Re: updating existing data in index vs inserting new data in index

Erick Erickson Thu, 07 Jul 2011 07:52:35 -0700

Let me re-state a few things to see if I've got it right:

> your schema.xml file has an entry like <uniqueKey>order_id</uniqueKey>, right?


> given this definition, any document added with an order_id that already 
> exists in the
   Solr index will be replaced. i.e. you should have one and only one
document with a
   given order_id.

> case matters. Check via the admin page ("schema browser") to see if you have
   two fields, order_id an ORDER_ID.

> How are you checking that your docs are duplicates? If you do a search on
   order_id, you should get back one and only one document (assuming the
   definition above). A document that's deleted will just be marked as deleted,
   the data won't be purged from the index. It won't show in search results, but
   it will show if you use lower-level ways to access the data.

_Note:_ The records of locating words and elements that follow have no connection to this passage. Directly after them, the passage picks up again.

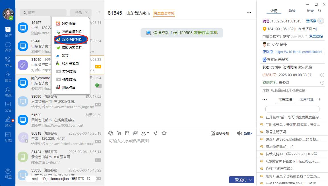Click the paper plane icon in chat toolbar
328x186 pixels.
155,133
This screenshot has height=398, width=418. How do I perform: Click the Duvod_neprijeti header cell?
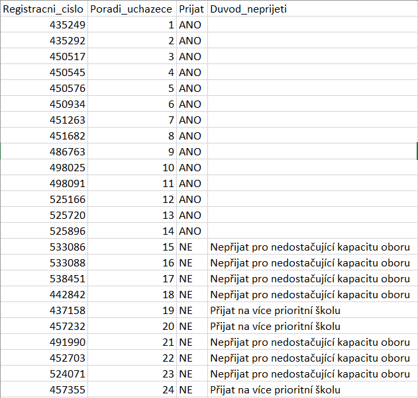311,10
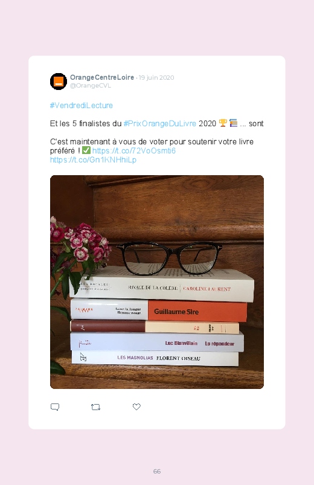This screenshot has width=314, height=485.
Task: Click the 19 juin 2020 date
Action: tap(156, 78)
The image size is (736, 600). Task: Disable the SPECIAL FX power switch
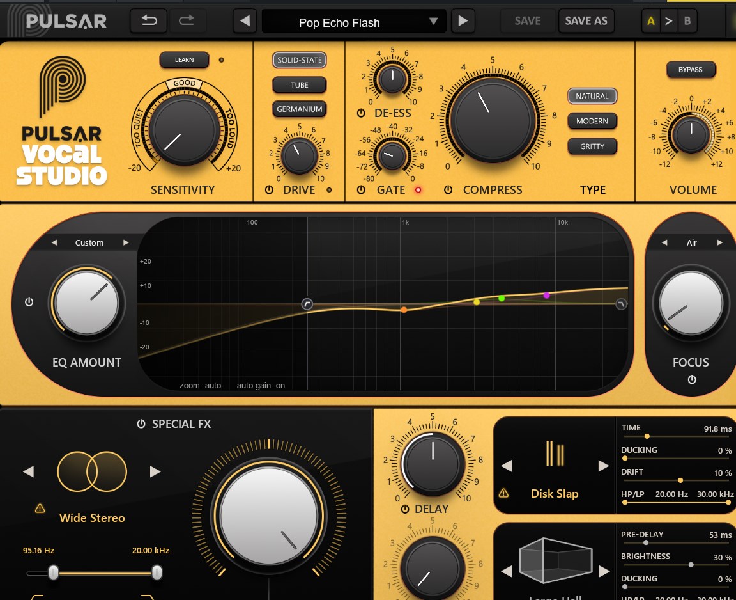click(141, 424)
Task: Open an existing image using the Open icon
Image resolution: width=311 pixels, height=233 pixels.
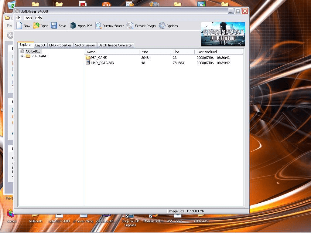Action: pyautogui.click(x=40, y=26)
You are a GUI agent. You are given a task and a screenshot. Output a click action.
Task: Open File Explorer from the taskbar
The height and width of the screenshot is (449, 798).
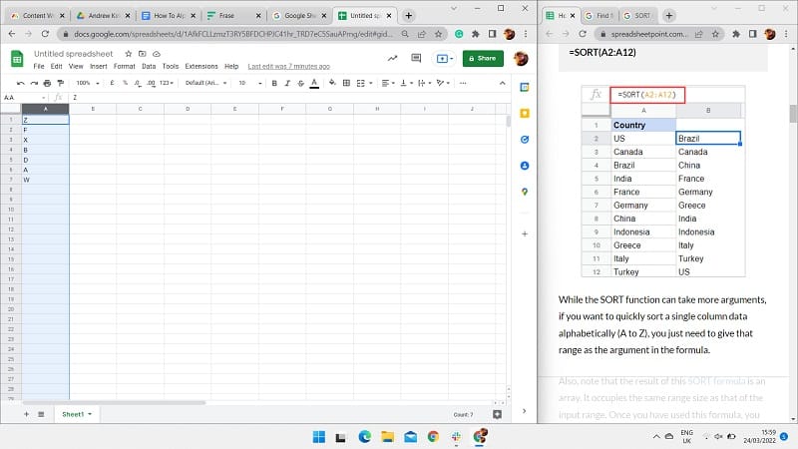pyautogui.click(x=387, y=436)
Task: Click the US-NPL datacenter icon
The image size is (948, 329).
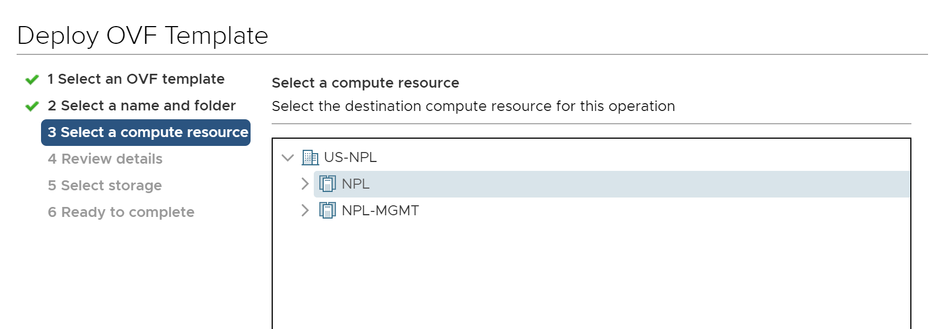Action: [310, 158]
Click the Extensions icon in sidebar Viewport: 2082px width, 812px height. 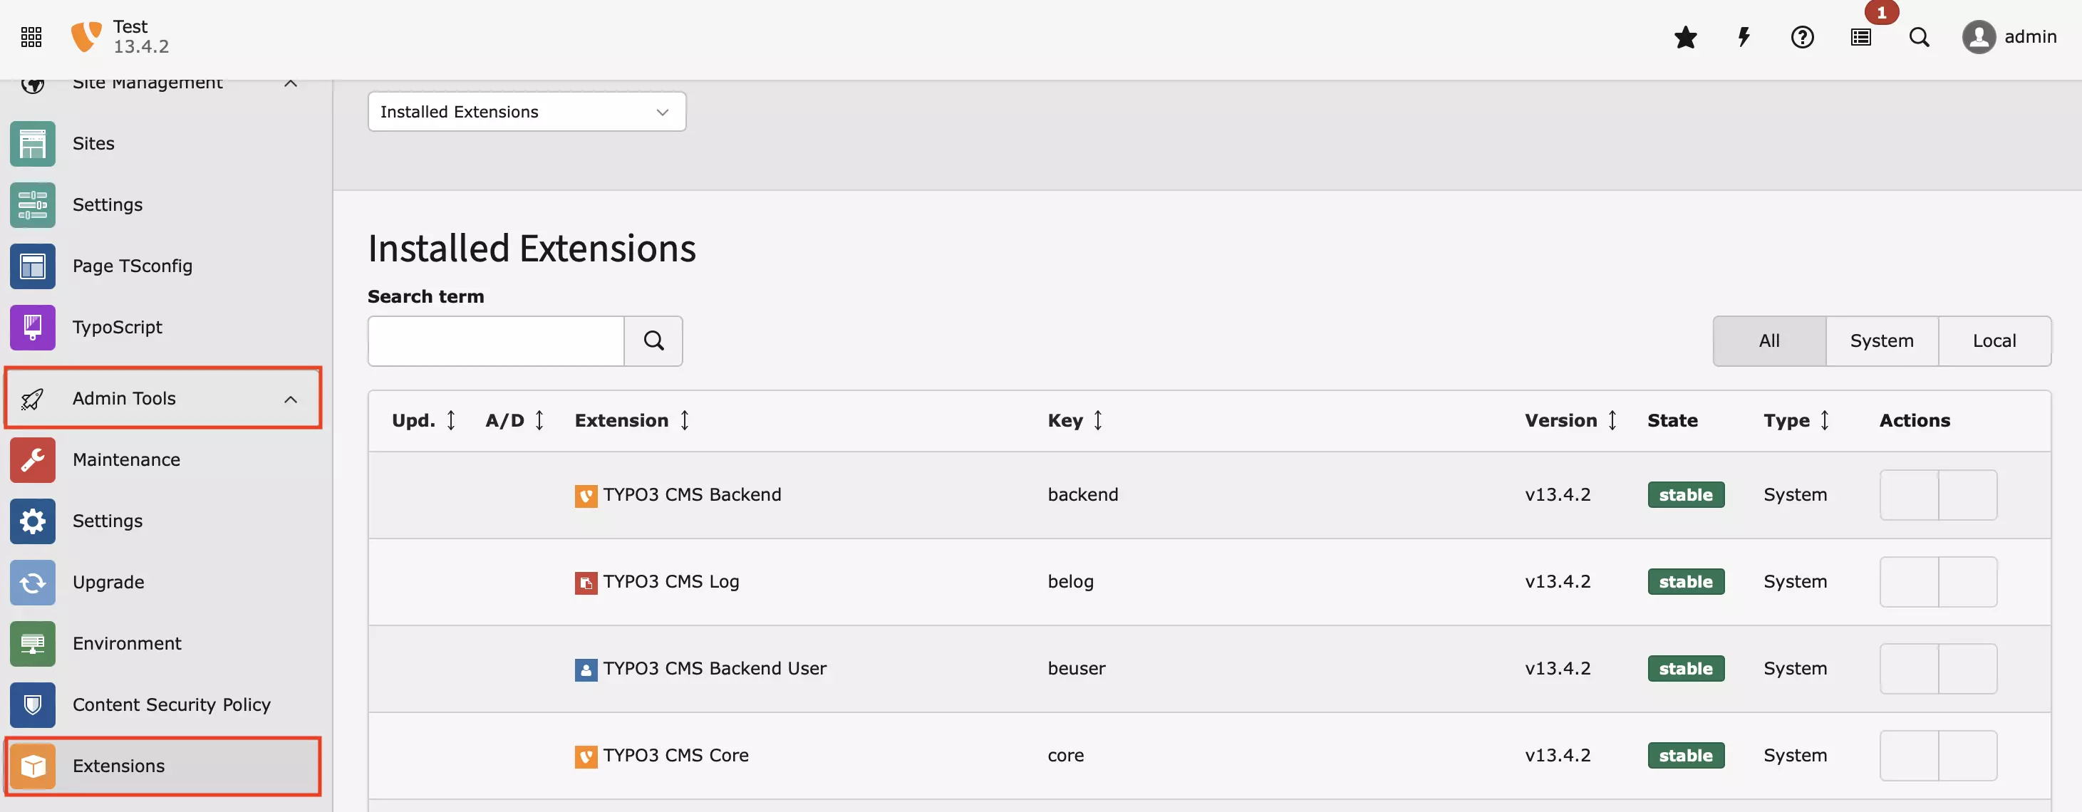tap(32, 766)
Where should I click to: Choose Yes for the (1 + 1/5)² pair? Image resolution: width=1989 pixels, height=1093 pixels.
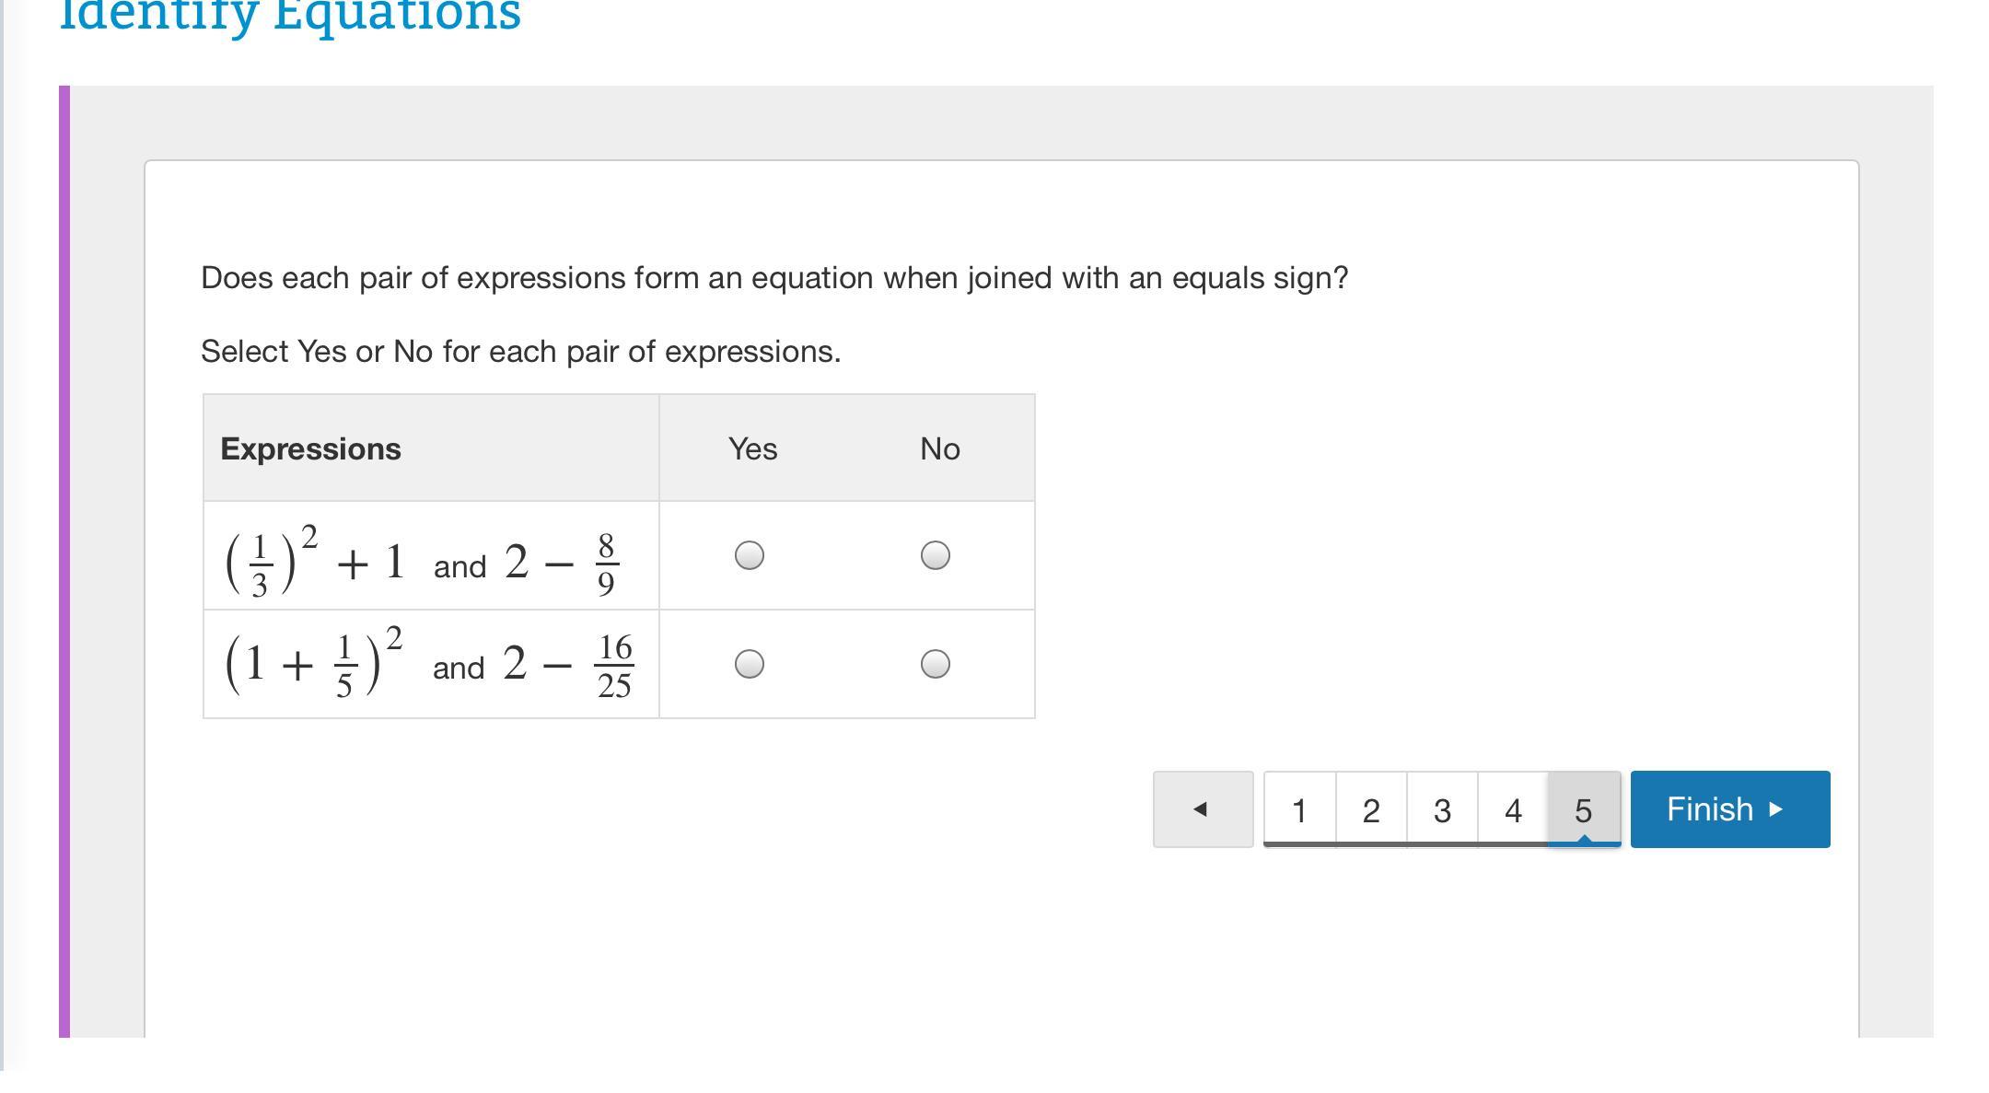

> Whenever you change your schema, it's best to clean the index, restart the 
> server and
    re-index from scratch. Solr won't retroactively remove duplicate
<uniqueKey> entries.

> On the stats admin/stats page you should see maxDocs and numDocs. The 
> difference
   between these should be the number of deleted documents.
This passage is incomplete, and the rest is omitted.